**Task to complete:** Locate every line in the records below that contains the string "width", with case counting, and copy each of those lines.

— Start of Source data —

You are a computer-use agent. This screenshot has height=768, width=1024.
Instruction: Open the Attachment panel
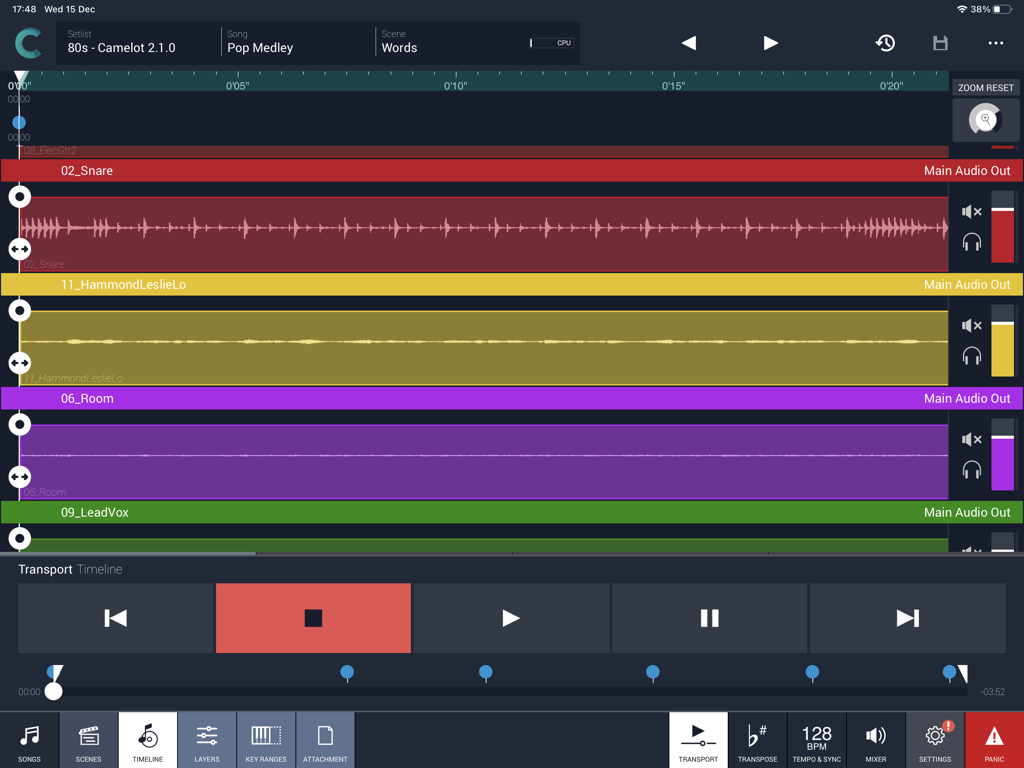(324, 740)
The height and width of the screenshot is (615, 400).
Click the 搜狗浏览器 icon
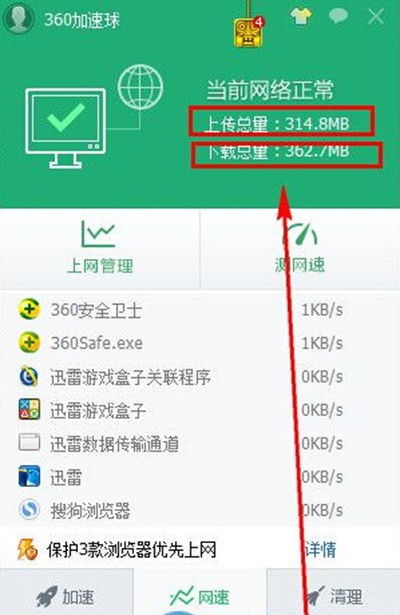point(29,509)
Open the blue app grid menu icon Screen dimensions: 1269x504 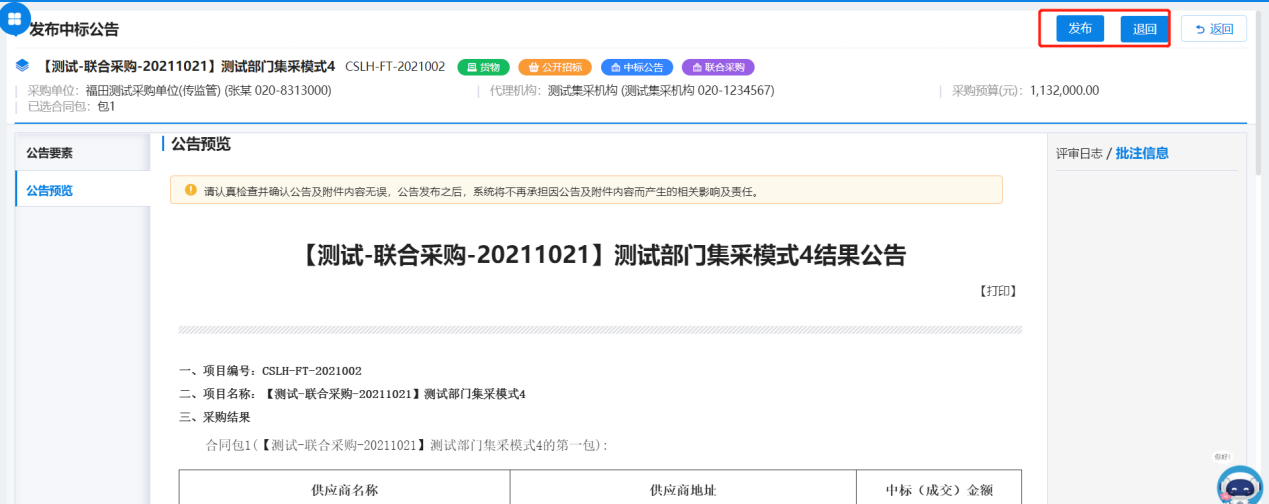pyautogui.click(x=14, y=17)
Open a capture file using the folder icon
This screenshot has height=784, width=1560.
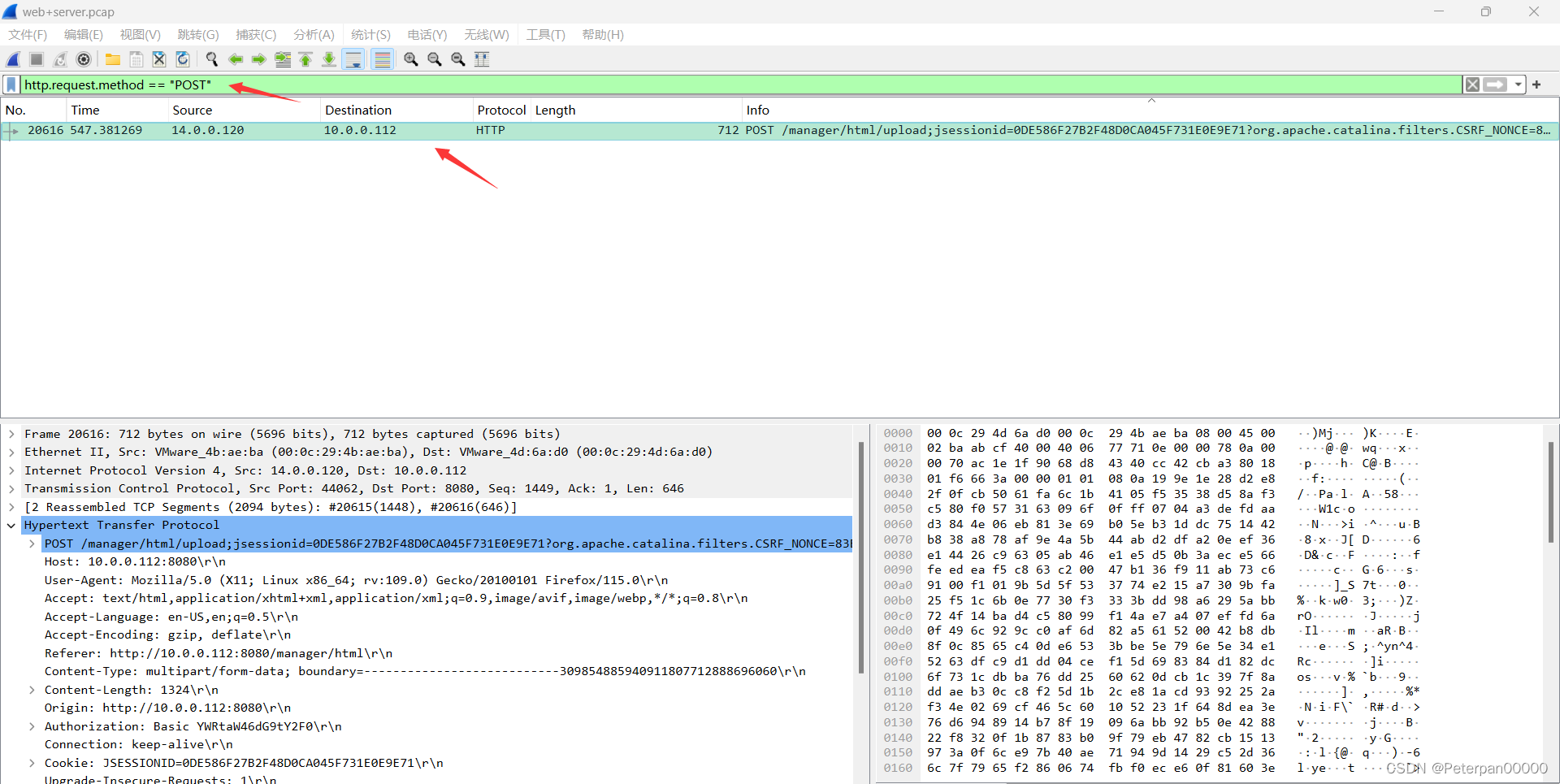coord(112,58)
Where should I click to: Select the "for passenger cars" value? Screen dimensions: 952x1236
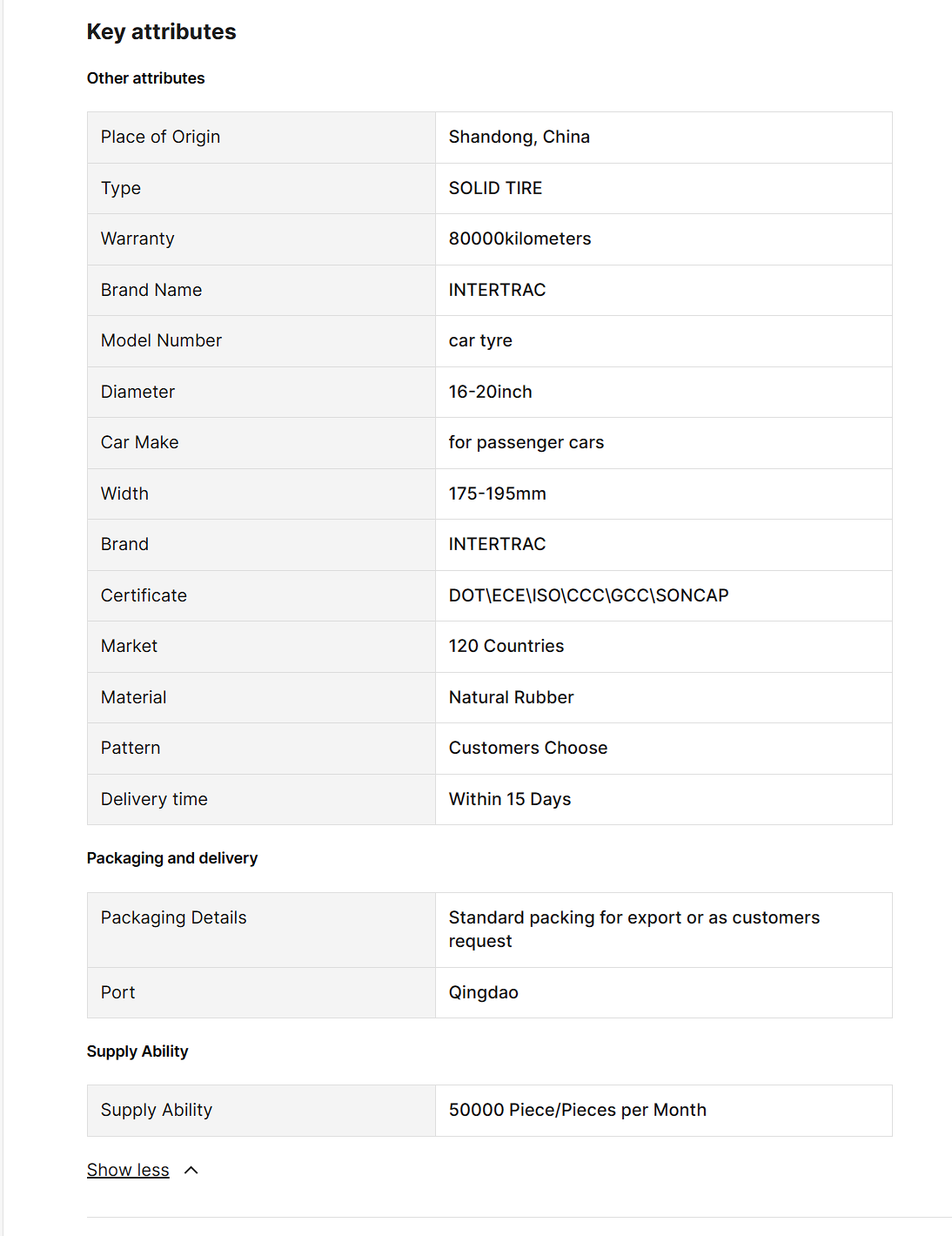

— End of Source data —

**Written response:**
You are a computer-use agent. This screenshot has height=768, width=1024.
The height and width of the screenshot is (615, 400).
This screenshot has height=784, width=1560.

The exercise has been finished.